Born 1930, Argentina

Born in Buenos Aires to British parents, Alan Caiger-Smith returned to the UK as a small child. He studied painting and drawing at the Camberwell School of Arts and Crafts from 1947-48 before going to Cambridge to read History and English Literature. In 1954 he attended evening classes in ceramics at the Central School of Art and Design where, under the guidance of Dora Billington, he began making tin glazed earthenware.

He founded Aldermaston Pottery in 1955, one of the last working studios of its type in the UK, It closed in 1993. He is best known for introducing and developing lustre techniques, and for the style of decoration of his tin-glaze earthenware. A substantial group of his workshop pieces was given to Great Dixter, Kent, where it is on public view, as part of the Acceptance in Lieu Cultural Gifts scheme.
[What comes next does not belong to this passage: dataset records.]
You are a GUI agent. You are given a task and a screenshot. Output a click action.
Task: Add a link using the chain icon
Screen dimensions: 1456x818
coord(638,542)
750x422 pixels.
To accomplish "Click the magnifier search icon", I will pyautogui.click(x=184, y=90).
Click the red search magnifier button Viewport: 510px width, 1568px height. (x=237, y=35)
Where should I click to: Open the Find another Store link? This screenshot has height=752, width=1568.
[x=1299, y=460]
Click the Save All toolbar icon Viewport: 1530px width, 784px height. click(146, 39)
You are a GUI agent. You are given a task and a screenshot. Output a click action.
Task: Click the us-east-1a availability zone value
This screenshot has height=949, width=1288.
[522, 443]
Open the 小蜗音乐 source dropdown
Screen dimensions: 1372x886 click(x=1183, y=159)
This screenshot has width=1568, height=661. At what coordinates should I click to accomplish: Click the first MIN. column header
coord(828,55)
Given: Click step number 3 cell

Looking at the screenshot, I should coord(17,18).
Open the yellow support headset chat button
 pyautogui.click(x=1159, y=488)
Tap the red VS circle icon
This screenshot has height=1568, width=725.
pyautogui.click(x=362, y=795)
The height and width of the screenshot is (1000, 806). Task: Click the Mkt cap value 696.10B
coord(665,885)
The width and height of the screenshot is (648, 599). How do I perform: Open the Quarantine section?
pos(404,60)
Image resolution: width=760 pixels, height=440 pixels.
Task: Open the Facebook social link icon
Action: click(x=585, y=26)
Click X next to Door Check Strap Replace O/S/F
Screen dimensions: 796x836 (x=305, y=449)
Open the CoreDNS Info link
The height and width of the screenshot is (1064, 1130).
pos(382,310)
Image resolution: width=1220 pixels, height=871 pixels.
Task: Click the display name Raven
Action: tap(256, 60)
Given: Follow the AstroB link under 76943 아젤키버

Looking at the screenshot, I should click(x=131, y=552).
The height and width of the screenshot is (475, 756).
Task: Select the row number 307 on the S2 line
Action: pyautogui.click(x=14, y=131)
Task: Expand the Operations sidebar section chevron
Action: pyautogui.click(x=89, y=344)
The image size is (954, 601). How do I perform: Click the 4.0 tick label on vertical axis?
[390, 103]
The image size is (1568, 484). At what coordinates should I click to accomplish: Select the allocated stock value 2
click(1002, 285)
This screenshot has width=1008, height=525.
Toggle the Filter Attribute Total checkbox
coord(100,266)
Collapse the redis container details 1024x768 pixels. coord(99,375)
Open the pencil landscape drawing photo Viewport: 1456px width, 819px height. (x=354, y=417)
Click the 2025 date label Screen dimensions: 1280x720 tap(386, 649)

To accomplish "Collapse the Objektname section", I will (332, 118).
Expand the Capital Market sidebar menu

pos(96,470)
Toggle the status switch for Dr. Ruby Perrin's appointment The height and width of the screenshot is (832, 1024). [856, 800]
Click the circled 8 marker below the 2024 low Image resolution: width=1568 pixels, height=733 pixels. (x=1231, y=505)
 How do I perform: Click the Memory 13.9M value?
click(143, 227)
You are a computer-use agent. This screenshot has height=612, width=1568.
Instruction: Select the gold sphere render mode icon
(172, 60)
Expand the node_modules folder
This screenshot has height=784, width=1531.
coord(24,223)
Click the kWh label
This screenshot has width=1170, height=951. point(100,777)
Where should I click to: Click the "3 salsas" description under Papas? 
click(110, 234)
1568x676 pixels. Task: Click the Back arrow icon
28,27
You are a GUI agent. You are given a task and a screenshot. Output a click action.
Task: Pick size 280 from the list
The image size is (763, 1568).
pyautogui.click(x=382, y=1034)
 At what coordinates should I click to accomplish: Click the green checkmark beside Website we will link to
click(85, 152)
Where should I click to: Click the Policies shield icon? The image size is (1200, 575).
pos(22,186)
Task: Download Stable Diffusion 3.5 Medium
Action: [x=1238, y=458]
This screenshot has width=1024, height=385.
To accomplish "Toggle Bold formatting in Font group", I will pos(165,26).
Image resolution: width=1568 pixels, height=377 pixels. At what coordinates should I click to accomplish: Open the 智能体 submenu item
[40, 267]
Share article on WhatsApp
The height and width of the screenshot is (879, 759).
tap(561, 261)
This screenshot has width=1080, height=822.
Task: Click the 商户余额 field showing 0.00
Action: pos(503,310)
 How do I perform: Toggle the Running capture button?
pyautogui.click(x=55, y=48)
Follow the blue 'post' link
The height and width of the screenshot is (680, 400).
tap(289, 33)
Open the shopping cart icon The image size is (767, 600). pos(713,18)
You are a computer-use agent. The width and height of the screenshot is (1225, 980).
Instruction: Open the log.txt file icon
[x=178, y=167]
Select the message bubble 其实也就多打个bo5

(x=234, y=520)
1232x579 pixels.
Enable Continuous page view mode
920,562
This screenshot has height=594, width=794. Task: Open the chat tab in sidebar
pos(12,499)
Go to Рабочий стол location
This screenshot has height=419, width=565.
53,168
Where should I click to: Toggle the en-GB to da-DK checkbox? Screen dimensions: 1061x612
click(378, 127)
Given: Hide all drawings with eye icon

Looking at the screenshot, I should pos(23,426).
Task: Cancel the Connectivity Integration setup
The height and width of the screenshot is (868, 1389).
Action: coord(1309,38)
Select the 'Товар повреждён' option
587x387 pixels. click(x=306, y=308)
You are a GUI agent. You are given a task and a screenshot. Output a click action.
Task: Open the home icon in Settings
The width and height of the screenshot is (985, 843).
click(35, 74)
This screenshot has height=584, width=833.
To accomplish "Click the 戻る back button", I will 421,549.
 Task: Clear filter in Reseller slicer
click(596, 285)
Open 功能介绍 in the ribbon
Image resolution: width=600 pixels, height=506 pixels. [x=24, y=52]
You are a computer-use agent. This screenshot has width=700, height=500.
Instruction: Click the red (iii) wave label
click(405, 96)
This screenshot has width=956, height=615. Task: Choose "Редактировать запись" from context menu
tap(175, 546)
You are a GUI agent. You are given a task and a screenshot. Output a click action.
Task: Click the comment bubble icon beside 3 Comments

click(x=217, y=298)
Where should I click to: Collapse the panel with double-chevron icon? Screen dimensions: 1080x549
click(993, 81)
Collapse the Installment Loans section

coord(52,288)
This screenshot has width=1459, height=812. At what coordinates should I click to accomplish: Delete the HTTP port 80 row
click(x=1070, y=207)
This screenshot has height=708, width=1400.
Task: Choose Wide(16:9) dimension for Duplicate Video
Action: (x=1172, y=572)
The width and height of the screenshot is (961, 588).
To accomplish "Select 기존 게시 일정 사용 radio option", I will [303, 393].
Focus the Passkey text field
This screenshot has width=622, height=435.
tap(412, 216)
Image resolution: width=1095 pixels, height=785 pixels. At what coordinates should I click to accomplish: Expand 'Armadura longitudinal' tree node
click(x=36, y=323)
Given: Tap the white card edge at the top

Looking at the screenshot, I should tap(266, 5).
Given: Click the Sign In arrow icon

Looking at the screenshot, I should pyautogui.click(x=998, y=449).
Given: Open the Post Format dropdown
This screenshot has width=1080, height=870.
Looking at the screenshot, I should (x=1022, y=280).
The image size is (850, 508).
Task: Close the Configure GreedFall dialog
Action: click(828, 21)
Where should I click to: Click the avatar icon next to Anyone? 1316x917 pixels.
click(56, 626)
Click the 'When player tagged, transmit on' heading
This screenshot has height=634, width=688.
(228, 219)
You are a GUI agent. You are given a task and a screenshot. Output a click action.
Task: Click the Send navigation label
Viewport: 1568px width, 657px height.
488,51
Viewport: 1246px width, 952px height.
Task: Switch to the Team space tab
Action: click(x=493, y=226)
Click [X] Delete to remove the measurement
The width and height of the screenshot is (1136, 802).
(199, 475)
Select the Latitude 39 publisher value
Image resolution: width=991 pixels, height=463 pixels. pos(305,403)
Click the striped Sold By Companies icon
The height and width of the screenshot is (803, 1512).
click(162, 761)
Alan Caiger-Smith wrote three books. Tin-Glaze Pottery (1973) examines its history and techniques. He co-translated and annotated with R.W. Lightbown a contemporary manual on Renaissance maiolica: Cipriano Piccolpasso's Tre Libre Dell'Arte Del Vasaio (The Three Books of the Potter’s Art) (1980). His third book, Lustre Pottery, was published in 1985.

His lustre pottery was the subject of an exhibition organised by the City Museum, Stoke-on-Trent in 1985. His work is in the collections of the Crafts Council and the Victoria and Albert Museum in London.